_Work request_
Every record that appears below should be transcribed exactly.

[Data excerpts]
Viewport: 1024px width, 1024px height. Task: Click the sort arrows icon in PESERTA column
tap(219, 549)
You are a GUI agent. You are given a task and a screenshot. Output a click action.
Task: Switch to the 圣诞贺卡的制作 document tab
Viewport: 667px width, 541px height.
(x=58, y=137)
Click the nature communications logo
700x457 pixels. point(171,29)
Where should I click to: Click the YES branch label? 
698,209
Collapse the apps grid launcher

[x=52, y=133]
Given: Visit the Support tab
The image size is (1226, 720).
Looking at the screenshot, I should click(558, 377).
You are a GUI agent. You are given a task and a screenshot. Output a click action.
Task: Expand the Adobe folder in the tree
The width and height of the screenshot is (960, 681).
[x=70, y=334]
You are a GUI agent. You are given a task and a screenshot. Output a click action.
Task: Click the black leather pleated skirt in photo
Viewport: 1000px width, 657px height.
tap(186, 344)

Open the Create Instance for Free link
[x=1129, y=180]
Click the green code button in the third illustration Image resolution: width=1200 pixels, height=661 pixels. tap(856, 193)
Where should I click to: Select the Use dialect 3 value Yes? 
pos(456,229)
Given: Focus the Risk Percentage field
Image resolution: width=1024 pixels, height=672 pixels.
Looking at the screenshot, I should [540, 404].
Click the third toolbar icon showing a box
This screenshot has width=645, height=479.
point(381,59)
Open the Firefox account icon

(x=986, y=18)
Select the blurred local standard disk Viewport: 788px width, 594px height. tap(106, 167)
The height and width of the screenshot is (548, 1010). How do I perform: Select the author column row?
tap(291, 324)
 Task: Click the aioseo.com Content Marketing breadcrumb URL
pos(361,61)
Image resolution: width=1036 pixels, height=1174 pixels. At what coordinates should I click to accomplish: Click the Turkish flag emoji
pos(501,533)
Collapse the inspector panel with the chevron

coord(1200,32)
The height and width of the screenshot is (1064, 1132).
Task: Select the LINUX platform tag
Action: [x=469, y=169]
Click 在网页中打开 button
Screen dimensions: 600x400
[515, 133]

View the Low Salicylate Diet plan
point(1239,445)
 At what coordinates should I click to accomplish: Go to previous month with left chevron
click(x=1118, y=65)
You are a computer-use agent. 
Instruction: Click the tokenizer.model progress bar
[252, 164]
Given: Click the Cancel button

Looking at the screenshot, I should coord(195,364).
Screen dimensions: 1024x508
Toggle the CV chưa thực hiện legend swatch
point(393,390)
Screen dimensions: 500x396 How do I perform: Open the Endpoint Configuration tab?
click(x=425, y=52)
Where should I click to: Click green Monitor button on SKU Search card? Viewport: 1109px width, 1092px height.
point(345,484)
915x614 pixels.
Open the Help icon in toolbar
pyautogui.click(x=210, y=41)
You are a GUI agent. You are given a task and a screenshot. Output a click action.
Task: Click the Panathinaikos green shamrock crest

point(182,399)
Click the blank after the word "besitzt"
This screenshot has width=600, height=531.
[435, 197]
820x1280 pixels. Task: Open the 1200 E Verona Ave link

_Task solution_
Viewport: 1024px width, 1024px height. Task: Click the sort arrows icon in PESERTA column
tap(219, 549)
You are a GUI agent. You are given a task and a screenshot. Output a click action.
Task: Switch to the 圣诞贺卡的制作 document tab
Viewport: 667px width, 541px height.
(x=58, y=137)
Click the nature communications logo
700x457 pixels. point(171,29)
Where should I click to: Click the YES branch label? 
698,209
Collapse the apps grid launcher

[x=52, y=133]
Given: Visit the Support tab
The image size is (1226, 720).
Looking at the screenshot, I should click(558, 377).
You are a GUI agent. You are given a task and a screenshot. Output a click action.
Task: Expand the Adobe folder in the tree
The width and height of the screenshot is (960, 681).
[x=70, y=334]
You are a GUI agent. You are given a task and a screenshot. Output a click action.
Task: Click the black leather pleated skirt in photo
Viewport: 1000px width, 657px height.
tap(186, 344)

Open the Create Instance for Free link
[x=1129, y=180]
Click the green code button in the third illustration Image resolution: width=1200 pixels, height=661 pixels. tap(856, 193)
Where should I click to: Select the Use dialect 3 value Yes? 
pos(456,229)
Given: Focus the Risk Percentage field
Image resolution: width=1024 pixels, height=672 pixels.
Looking at the screenshot, I should [540, 404].
Click the third toolbar icon showing a box
This screenshot has width=645, height=479.
point(381,59)
Open the Firefox account icon

(x=986, y=18)
Select the blurred local standard disk Viewport: 788px width, 594px height. tap(106, 167)
The height and width of the screenshot is (548, 1010). How do I perform: Select the author column row?
tap(291, 324)
 Task: Click the aioseo.com Content Marketing breadcrumb URL
pos(361,61)
Image resolution: width=1036 pixels, height=1174 pixels. At what coordinates should I click to accomplish: Click the Turkish flag emoji
pos(501,533)
Collapse the inspector panel with the chevron

coord(1200,32)
The height and width of the screenshot is (1064, 1132).
Task: Select the LINUX platform tag
Action: [x=469, y=169]
Click 在网页中打开 button
Screen dimensions: 600x400
[515, 133]

View the Low Salicylate Diet plan
point(1239,445)
 At what coordinates should I click to accomplish: Go to previous month with left chevron
click(x=1118, y=65)
You are a computer-use agent. 
Instruction: Click the tokenizer.model progress bar
[252, 164]
Given: Click the Cancel button

Looking at the screenshot, I should coord(195,364).
Screen dimensions: 1024x508
Toggle the CV chưa thực hiện legend swatch
point(393,390)
Screen dimensions: 500x396 How do I perform: Open the Endpoint Configuration tab?
click(x=425, y=52)
Where should I click to: Click green Monitor button on SKU Search card? Viewport: 1109px width, 1092px height.
point(345,484)
915x614 pixels.
Open the Help icon in toolbar
pyautogui.click(x=210, y=41)
You are a GUI agent. You are given a task and a screenshot. Output a click action.
Task: Click the Panathinaikos green shamrock crest

point(182,399)
Click the blank after the word "besitzt"
This screenshot has width=600, height=531.
[435, 197]
820x1280 pixels. Task: Open the 1200 E Verona Ave link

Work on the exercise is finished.